早川「前回の緊急事態宣言時には、CMも急きょ差し替え、イベントも止めて、ナビも休止に入りました。今回の緊急事態宣言では大きく制限することなく、CM、キャンペーン、ナビも展開しています。イベントだけは、緊急事態宣言エリアで中止にしていますが。CMでいうと、結婚の幸せ感を醸成させられるブランドCMを、1 月、2 月にかけて打っています。結婚式が一番幸せというよりは、2 人が一緒にいることが幸せということを表現し、幸せが動き出したら結婚式を決めていこうというコンセプトのもと制作したものです。緊急事態宣言に縮こまらずに、結婚式を検討してもらえるようにという考えです。カスタマーの心理として、今の時期に動いていいのか。そもそも結婚が喜ばしいことかという不安があります。そうした人に相応しいコンテンツを提供しています。」
――緊急事態宣言下の今後の新規来館の動きは、どのように見ていますか。
早川「前年対比の新規来館について、秋に関しては営業ヒアリングベースですが、10月が約70%、11月は75%を超えました。また名古屋エリアは来館ベースで90%台にまで戻ってきたなど、エリアによって差分もあると把握しています。」
早川「ゼクシィでは、感染者数と重症者数に対する新規来館の相関関係を昨年2 月から分析していますが、感染、重症者数が増えると新規が減るという明らかな関係は、確かに昨年の8月くらいまではありました。ただ、10月、11月はGoToやワクチンに対する期待なども出てきて、そこまで相関関係はありませんでした。今回の緊急事態宣言も数字はまだ出せていませんが、昨年の4 、5 月のように10%にまで落ち込むということはないのではと考えています。」
――リアルイベントの対応は。
早川「1 月から東名阪福岡で開催を予定していましたが、宣言エリアになったため出来ていません。今後については、宣言が解除されたエリアでは開催する予定です。2 月7 日の宣言解除を前提に、今のところ2 月14日以降にイベントを予定していますので。(取材は1/22。宣言延長の場合は変更の可能性)」
――会場からはオンラインの新規接客機能を整えてきたものの、今回はそこまで使われていないという声も聞きます。ゼクシィも様々なメニューを提供していますが、その利用状況は。

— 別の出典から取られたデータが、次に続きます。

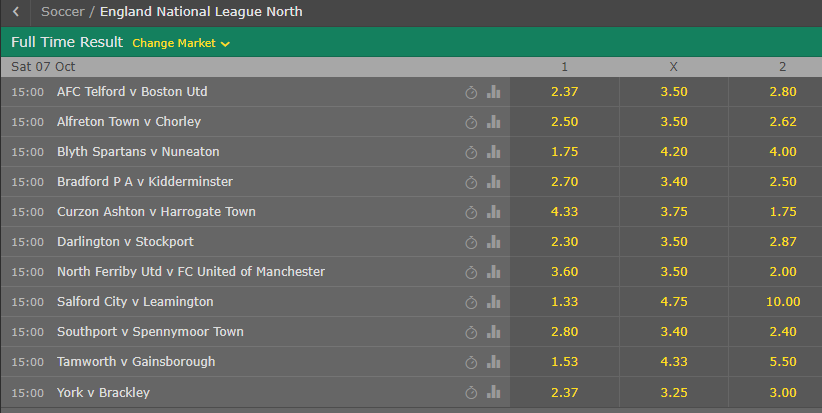Open the England National League North breadcrumb
Screen dimensions: 822x413
coord(201,12)
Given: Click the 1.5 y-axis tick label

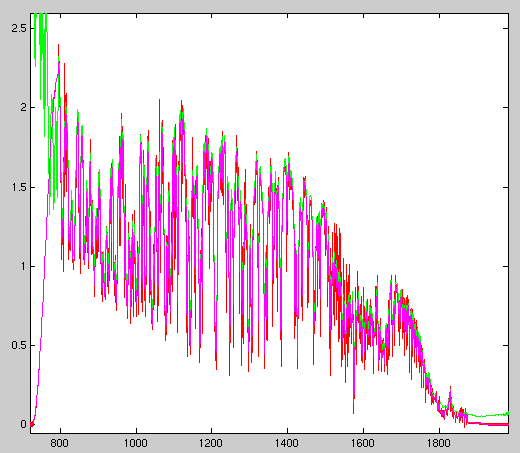Looking at the screenshot, I should [19, 187].
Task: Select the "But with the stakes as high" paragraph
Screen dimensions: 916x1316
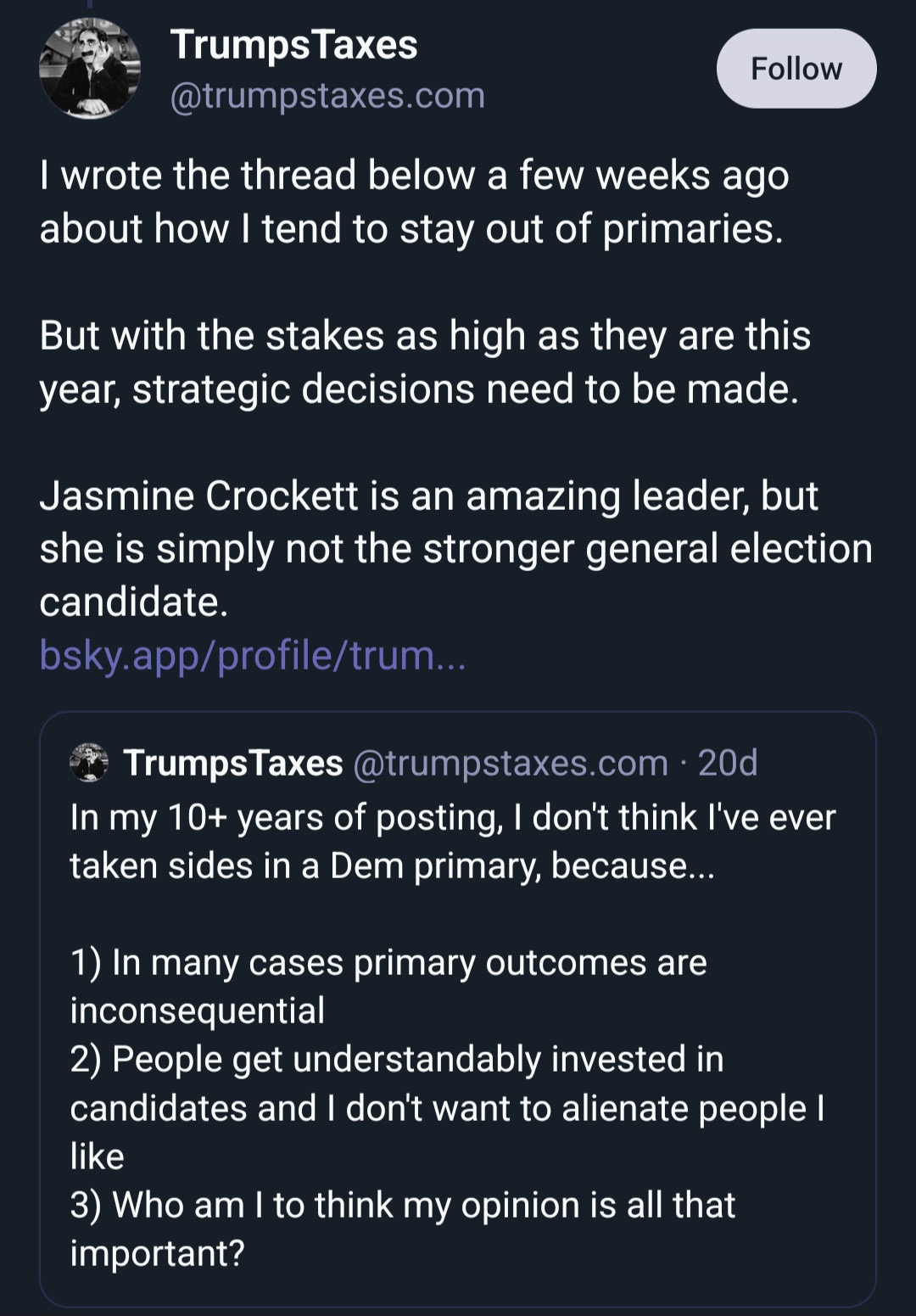Action: pos(424,362)
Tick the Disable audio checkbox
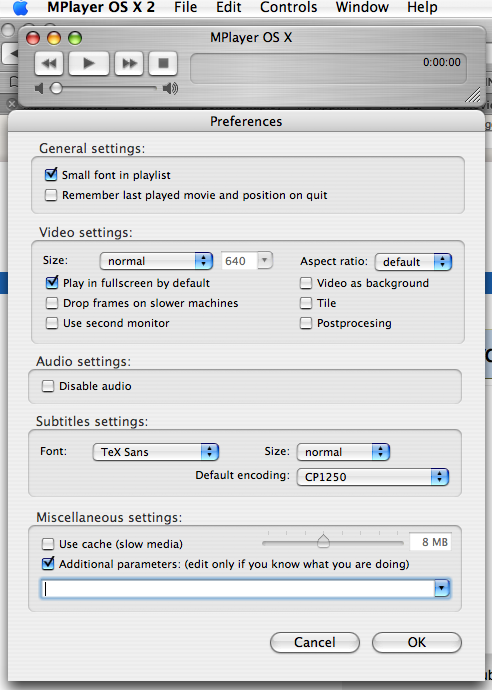 (48, 386)
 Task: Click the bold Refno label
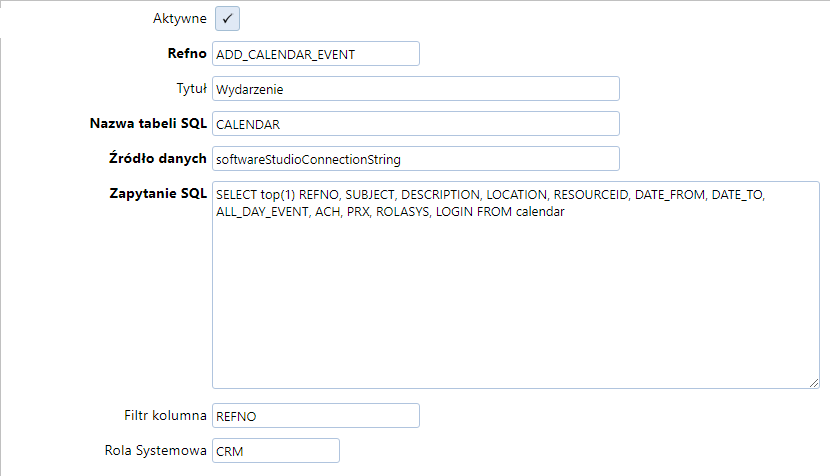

早川「リアル来館を求めている人が、現時点で多いのは確かかと。ただ、ある会場はすでに12件のオンライン予約が入っている、成約も出始めているなど、クライアントによっては機能しているところもあるようです。当社としては、ユーザーの認知と使ってもらう会場へのフォローの2 側面で進めています。オンラインに関しては、新たな発見もありました。ゼクシィナビで昨春からオンライン接客の枠を設けていたのですが、それほど伸びていない状況でした。ところが今回の緊急事態宣言で、来店を予約していた人に、キャンセルをするくらいならばオンラインで出来ますと案内。その結果、オンライン利用者の80%が、もともと来店予定があり、緊急事態宣言によって来店をやめようと思っていた人で占められています。会場にとっても、予約をしていたけれどキャンセルを考えている人にオンラインを案内することで、接点の継続になるわけです。また、新規が成約にならない背景として、両親の不安が大きくなっています。そこでオンラインを使って両親、新郎新婦、会場が3 元中継して接客することで、成約が出てきたという声も聞いています。こうした様々な使われ方を含めて、今後も活用できるツールとして磨いていきます。」